>> START Records for this exercise
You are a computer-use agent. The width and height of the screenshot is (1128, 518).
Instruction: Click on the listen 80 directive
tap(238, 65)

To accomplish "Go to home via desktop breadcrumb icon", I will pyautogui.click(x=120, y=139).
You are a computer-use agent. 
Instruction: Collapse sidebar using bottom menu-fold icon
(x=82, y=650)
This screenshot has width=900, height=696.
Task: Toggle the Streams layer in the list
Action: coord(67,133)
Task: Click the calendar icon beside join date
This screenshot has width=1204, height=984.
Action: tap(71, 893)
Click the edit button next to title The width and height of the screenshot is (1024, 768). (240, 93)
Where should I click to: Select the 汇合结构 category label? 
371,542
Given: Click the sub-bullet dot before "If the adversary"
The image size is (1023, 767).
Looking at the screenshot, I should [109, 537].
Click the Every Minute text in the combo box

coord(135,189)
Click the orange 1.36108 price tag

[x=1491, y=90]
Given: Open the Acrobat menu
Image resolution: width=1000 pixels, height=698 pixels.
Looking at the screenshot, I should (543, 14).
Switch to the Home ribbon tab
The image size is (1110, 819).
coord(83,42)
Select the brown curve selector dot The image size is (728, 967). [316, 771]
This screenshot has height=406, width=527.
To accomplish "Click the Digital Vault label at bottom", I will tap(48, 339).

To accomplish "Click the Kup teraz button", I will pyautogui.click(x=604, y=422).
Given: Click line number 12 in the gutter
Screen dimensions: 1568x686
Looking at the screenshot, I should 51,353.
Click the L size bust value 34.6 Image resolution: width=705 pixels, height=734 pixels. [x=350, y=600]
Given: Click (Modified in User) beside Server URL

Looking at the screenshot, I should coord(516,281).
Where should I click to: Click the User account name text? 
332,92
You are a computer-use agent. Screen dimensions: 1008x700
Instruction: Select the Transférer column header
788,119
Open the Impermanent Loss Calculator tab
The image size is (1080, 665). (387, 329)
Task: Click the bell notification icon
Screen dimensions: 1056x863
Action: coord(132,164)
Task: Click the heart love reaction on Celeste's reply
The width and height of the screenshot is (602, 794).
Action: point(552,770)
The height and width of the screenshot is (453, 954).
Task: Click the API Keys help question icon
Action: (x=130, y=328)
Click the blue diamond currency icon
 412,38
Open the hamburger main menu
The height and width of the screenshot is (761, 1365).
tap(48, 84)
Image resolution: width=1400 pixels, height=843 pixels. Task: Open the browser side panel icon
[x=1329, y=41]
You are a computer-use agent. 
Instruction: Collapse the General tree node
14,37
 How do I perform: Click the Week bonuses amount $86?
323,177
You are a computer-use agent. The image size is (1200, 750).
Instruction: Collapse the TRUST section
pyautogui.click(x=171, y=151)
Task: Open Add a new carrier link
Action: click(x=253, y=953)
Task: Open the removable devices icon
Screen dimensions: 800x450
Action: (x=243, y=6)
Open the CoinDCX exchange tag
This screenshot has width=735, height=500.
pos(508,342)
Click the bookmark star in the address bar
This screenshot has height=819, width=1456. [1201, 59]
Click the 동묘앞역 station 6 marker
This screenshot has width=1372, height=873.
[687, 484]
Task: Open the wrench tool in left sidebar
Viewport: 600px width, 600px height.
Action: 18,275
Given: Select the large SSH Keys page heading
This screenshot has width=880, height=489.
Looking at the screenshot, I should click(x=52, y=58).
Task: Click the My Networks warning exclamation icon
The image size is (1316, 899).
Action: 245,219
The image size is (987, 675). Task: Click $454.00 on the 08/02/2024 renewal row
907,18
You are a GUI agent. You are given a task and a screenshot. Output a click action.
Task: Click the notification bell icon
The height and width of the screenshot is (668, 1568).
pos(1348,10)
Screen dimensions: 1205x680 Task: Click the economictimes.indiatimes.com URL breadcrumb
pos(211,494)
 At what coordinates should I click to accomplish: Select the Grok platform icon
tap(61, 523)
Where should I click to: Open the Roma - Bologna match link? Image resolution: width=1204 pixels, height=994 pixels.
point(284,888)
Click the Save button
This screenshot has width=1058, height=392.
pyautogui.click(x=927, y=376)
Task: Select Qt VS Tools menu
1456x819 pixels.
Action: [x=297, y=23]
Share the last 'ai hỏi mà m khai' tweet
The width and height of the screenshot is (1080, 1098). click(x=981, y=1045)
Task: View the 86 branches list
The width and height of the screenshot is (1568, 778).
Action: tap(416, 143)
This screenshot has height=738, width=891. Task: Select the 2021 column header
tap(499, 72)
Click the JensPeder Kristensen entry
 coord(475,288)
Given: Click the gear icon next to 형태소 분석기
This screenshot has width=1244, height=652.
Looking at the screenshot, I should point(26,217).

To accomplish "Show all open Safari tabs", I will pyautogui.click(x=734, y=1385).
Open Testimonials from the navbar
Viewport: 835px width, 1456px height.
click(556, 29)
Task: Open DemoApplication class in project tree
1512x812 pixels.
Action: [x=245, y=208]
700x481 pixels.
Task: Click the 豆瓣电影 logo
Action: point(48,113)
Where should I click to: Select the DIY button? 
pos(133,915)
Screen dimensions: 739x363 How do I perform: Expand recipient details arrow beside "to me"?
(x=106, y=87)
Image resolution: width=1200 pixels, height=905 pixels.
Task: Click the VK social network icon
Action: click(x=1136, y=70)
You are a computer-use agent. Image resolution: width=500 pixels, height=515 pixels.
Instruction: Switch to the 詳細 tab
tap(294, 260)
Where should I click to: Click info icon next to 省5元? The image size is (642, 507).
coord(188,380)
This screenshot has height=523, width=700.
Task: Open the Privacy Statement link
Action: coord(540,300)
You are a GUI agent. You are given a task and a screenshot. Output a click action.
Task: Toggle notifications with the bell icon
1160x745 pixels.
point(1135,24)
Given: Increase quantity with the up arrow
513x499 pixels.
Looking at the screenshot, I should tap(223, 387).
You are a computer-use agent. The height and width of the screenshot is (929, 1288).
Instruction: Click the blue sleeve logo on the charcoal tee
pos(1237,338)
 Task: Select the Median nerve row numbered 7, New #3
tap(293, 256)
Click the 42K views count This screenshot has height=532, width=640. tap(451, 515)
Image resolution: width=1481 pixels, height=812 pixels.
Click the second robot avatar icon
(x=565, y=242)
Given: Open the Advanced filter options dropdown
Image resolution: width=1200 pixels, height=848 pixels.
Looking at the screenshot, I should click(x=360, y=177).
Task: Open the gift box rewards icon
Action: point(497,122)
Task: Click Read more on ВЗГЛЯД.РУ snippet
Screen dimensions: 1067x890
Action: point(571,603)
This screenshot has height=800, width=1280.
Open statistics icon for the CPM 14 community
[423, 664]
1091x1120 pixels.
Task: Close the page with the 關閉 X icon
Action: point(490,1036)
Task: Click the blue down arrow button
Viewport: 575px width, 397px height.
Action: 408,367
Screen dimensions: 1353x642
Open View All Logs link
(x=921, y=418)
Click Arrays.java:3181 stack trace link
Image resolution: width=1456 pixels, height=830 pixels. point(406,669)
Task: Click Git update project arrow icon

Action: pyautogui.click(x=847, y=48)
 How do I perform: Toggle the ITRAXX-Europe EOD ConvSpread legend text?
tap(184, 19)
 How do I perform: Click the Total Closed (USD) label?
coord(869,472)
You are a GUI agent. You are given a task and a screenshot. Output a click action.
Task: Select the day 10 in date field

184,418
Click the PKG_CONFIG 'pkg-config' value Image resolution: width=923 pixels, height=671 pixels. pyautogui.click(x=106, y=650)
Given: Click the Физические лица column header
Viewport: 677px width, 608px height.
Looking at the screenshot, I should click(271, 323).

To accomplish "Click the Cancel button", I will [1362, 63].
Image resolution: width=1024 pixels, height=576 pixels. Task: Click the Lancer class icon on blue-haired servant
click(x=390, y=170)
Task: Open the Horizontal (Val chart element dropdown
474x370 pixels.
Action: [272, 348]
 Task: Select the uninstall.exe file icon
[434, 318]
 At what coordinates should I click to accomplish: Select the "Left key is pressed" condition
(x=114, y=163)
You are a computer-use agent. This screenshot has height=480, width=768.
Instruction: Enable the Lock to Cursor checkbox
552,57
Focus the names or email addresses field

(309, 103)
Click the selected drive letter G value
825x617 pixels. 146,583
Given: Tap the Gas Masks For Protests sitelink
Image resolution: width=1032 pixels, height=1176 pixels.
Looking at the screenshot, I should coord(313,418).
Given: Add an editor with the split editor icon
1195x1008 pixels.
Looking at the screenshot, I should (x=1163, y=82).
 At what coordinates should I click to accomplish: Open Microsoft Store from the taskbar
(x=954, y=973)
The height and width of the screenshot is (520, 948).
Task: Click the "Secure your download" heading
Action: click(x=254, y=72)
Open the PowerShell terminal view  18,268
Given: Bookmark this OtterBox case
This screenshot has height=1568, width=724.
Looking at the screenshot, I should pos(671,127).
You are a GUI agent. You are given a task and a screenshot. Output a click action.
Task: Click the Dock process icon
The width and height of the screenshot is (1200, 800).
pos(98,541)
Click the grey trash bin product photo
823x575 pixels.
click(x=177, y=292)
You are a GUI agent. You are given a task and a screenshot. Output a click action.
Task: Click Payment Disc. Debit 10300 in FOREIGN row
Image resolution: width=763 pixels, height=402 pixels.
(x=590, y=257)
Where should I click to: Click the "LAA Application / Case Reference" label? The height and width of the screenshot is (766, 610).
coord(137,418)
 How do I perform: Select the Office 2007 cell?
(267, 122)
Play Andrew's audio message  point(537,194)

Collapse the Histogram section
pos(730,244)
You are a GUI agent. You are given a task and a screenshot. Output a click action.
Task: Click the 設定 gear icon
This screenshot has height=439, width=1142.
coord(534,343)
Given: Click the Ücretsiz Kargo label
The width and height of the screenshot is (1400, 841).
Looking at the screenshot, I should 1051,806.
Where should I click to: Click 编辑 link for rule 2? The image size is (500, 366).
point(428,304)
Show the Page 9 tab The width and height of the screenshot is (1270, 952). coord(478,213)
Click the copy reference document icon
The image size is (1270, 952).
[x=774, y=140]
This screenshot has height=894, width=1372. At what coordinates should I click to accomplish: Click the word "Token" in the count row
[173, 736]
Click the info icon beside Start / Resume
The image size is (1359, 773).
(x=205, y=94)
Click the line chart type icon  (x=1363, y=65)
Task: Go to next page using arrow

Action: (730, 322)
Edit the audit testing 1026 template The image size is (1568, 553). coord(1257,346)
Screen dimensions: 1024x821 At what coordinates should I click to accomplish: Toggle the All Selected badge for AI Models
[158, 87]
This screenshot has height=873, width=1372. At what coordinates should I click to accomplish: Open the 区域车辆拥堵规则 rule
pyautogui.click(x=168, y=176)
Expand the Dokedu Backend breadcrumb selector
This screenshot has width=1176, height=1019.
>> END Records for this exercise
> [Exercise]: Reproduce the records starting with the line that contains "Click the PKG_CONFIG" and going on through the line that contains "Looking at the screenshot, I should coord(313,418).", with "Task" changed to "Goal" and everything else left unchanged.

> [Right answer]:
Click the PKG_CONFIG 'pkg-config' value Image resolution: width=923 pixels, height=671 pixels. pyautogui.click(x=106, y=650)
Given: Click the Физические лица column header
Viewport: 677px width, 608px height.
Looking at the screenshot, I should click(271, 323).

To accomplish "Click the Cancel button", I will [1362, 63].
Image resolution: width=1024 pixels, height=576 pixels. Goal: Click the Lancer class icon on blue-haired servant
click(x=390, y=170)
Goal: Open the Horizontal (Val chart element dropdown
474x370 pixels.
Action: [272, 348]
 Goal: Select the uninstall.exe file icon
[434, 318]
 At what coordinates should I click to accomplish: Select the "Left key is pressed" condition
(x=114, y=163)
You are a computer-use agent. This screenshot has height=480, width=768.
Instruction: Enable the Lock to Cursor checkbox
552,57
Focus the names or email addresses field

(309, 103)
Click the selected drive letter G value
825x617 pixels. 146,583
Given: Tap the Gas Masks For Protests sitelink
Image resolution: width=1032 pixels, height=1176 pixels.
Looking at the screenshot, I should coord(313,418).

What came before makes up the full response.